Data excerpts:
......

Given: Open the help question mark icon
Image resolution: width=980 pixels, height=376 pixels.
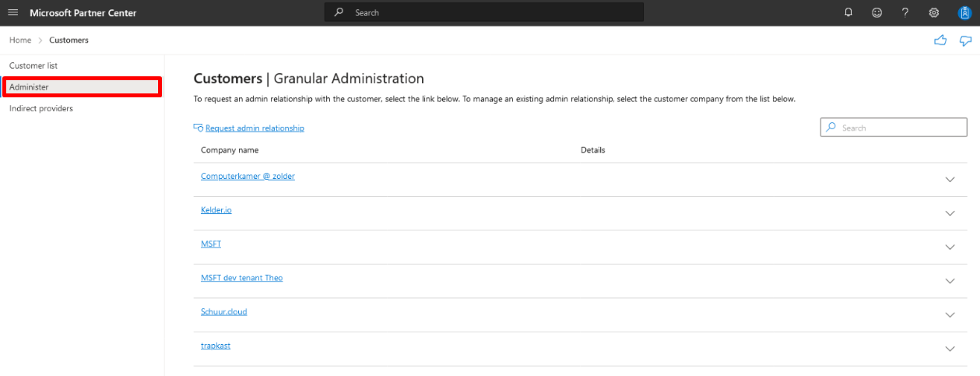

......

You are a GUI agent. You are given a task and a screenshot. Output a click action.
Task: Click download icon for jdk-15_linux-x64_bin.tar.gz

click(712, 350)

......

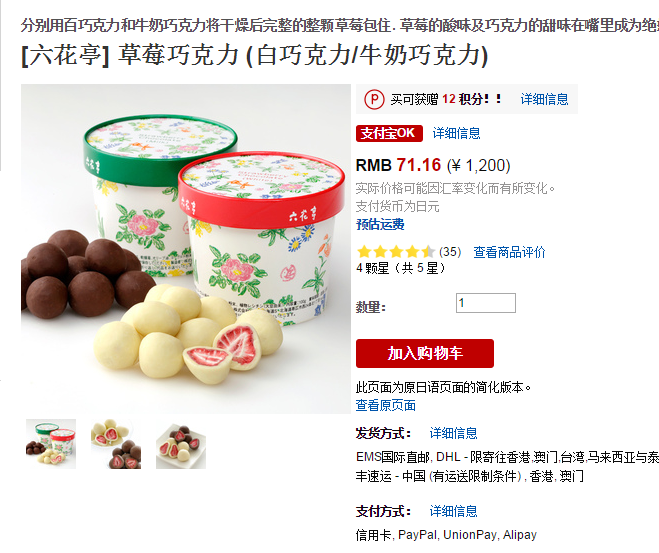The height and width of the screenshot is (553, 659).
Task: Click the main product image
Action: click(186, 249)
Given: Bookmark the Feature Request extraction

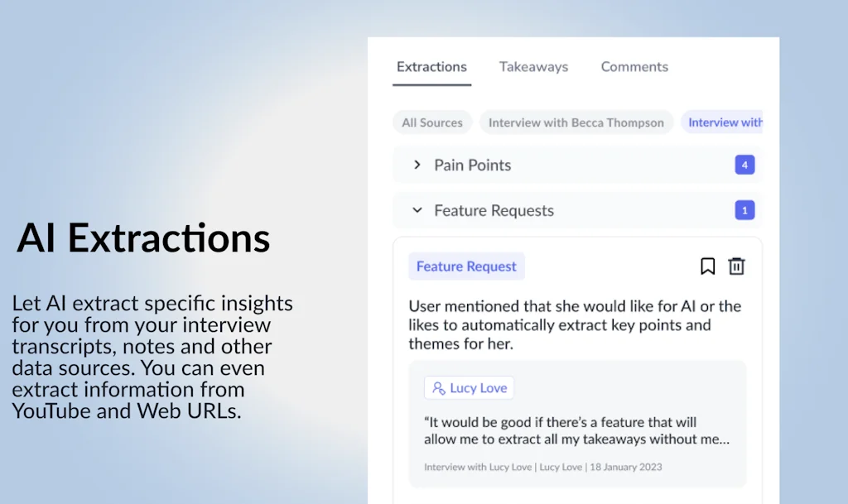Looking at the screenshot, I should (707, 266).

......

Directions for this task:
The listing above holds a line with "Given: Open the help question mark icon" and a line with "Image resolution: width=980". Print the stretch from the first through the second, exactly and alone.

Reply to the exercise:
Given: Open the help question mark icon
Image resolution: width=980 pixels, height=376 pixels.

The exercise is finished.